Eu fiz o curso de roteiro no CINUSP e vi a Laís também.

Engraçado o enfoque dessa matéria na persistência e na vontade, além da qualidade dos filmes dessa provavelmente senhora que muito se parece com uma senhorita - pelo seu humor, leveza e conflitos - a Laís manteve o contato com seu lado adolescente até hoje.

Essa temática adolescente e de batalha lembra bastante meu momento quando eu vi a Laís - estava no ano de prestar vestibular para Audiovisual na USP, empolgadíssima com todo o curso de roteiro (que não foi muito interessante para mim, por sinal) e só esperando para entrar na faculdade e aproveitar o mundo do cinema, principalmente.

O interessante é que mesmo diante de todo o meu esforço, estudo e interesse eu reprovei na prova específica do audiovisual - fato que até hoje ainda me causa raiva e um pouco de desgosto pela ECA (claro que eu tenho certeza que quem me avaliou estava errado em não me classificar, por muitos e muitos motivos que não vem ao caso), mas o fato é, desisti de tudo e fui estudar computação (ciência da computação).

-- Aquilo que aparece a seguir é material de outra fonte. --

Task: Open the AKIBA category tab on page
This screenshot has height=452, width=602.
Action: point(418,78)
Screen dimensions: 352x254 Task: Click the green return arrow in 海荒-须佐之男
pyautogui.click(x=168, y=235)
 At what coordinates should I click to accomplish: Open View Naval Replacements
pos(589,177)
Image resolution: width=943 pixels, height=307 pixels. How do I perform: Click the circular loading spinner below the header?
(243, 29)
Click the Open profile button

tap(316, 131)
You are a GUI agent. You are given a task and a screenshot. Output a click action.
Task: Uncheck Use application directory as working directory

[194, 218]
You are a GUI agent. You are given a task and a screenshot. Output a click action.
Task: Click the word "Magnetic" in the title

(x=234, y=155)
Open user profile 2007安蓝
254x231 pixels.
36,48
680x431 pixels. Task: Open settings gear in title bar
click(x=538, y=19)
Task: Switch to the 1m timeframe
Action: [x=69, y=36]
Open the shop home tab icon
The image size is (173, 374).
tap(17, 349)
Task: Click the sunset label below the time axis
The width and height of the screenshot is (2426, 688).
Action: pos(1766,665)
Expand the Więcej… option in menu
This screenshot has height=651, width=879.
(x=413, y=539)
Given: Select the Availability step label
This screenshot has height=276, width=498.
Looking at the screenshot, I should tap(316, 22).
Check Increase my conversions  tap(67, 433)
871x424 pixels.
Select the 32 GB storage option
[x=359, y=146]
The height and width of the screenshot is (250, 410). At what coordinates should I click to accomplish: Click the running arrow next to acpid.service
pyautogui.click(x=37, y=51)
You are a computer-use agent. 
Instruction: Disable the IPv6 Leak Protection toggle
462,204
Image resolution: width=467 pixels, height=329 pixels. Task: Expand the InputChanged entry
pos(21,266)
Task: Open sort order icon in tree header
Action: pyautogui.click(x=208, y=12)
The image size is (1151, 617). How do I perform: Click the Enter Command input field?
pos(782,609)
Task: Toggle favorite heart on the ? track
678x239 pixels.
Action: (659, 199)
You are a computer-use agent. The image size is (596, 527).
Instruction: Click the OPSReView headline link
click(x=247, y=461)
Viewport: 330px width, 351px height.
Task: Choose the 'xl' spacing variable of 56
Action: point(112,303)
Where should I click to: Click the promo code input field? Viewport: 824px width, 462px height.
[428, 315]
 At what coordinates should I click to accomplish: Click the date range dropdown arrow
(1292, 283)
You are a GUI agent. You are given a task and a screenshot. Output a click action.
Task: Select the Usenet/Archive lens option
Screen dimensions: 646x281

O ponto que quero chegar é, um cineasta brasileiro precisa ser forte, insistente - tem que bater com a cara no muro 1000 vezes e continuar, tentar até muito além do que ele possa conseguir. A Laís, apesar do seu jeito meigo e tranquilo tem essa característica e a compartilha com grande parte dos cineastas brasileiros. Eles tem o dom de continuar a despeito de qualquer problema - essa é uma tarefa infinitamente difícil que a maioria dos mortais não pode alcançar. Só isso já os tornam especiais!